Local Ownership in Evaluation: Moving from Participant Inclusion to Ownership in Evaluation Decision Making

Author(s)
Levine, C. and Griñó, L.
Publication language
English
Pages
21pp
Date published
28 Feb 2015
Type
Factsheets and summaries
Keywords
Accountability and Participation, Participation, Capacity development, Community-led, Evaluation-related, Complaints and feedback mechanisms
Organisations
InterAction

As international assistance shifts to emphasise the importance of local ownership in ensuring relevance, effectiveness and sustainability, the ways that practice is evaluated must also shift. To date, conversations about local ownership have primarily focused on policies or programme design and implementation. This briefing paper provides practitioners – particularly international NGOs and donors – with a rationale and framework for promoting local ownership in evaluation. Together with a forthcoming guidance document, this paper is meant to provide practitioners and evaluators with tools to extend local ownership to evaluation.

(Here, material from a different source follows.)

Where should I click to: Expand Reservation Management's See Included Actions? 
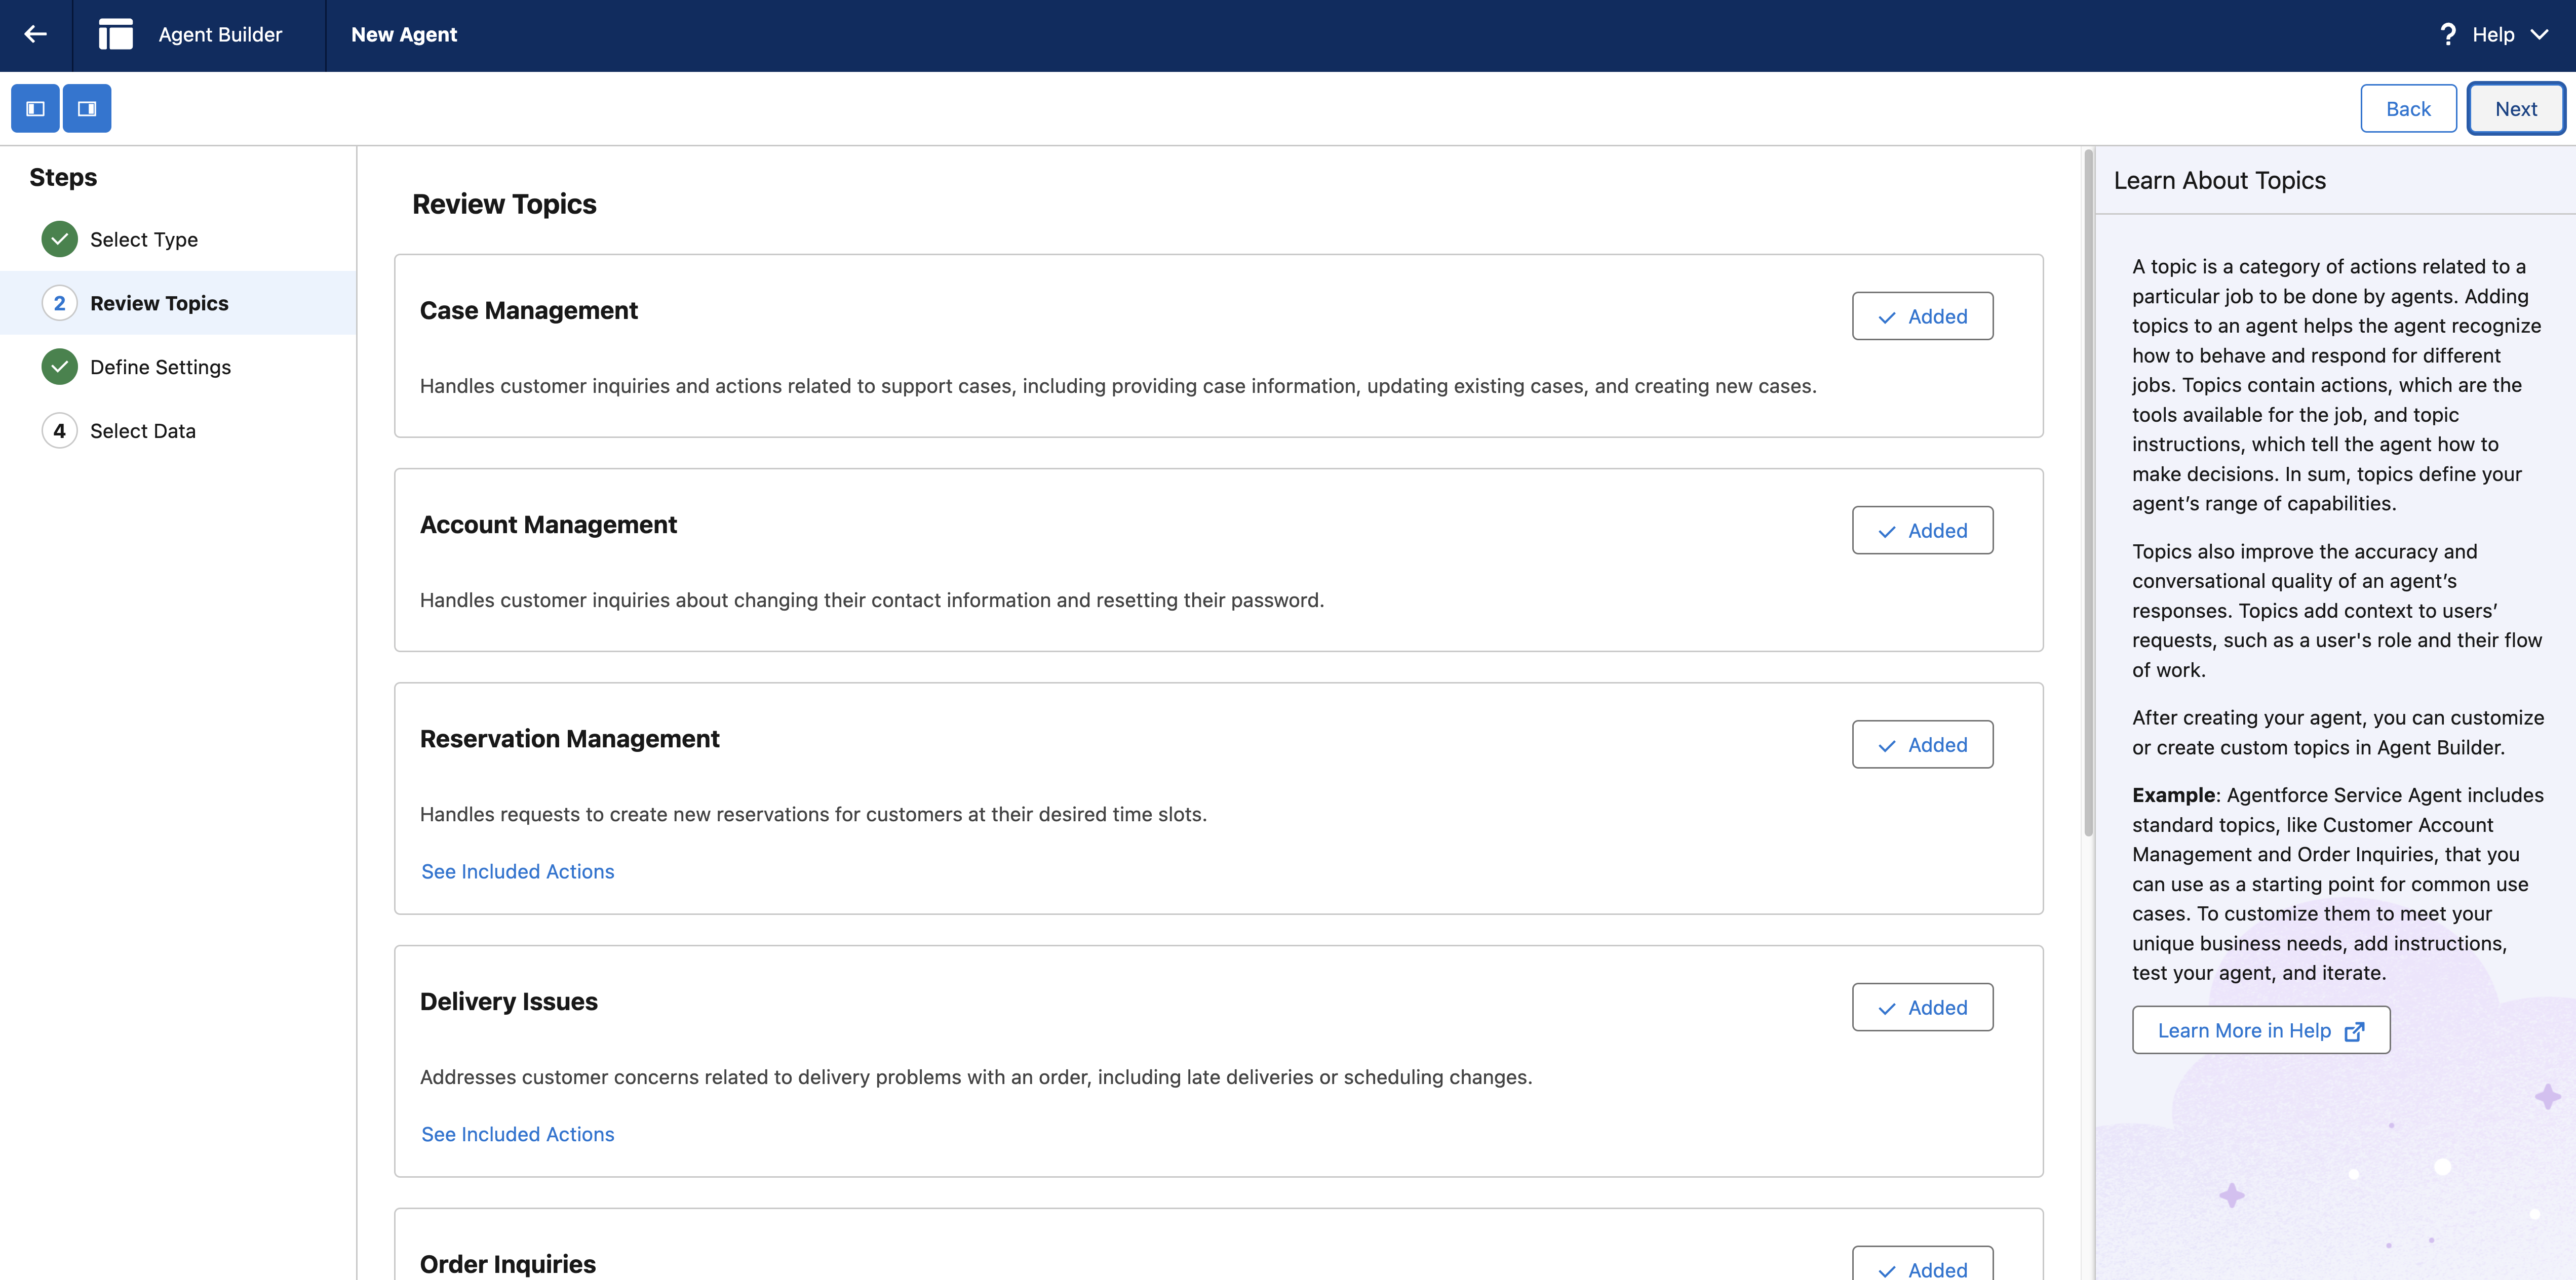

This paper argues that the international assistance community must go beyond the inclusion of programme/project participants in deciding what should be done and in providing feedback on how well something is being done. Participants also need to be co-owners of evaluation processes: involved in determining the questions the evaluation asks, how to judge the quality of an intervention, and how to interpret the data collected. In other words, the local ownership agenda must extend to all parts of the programme cycle.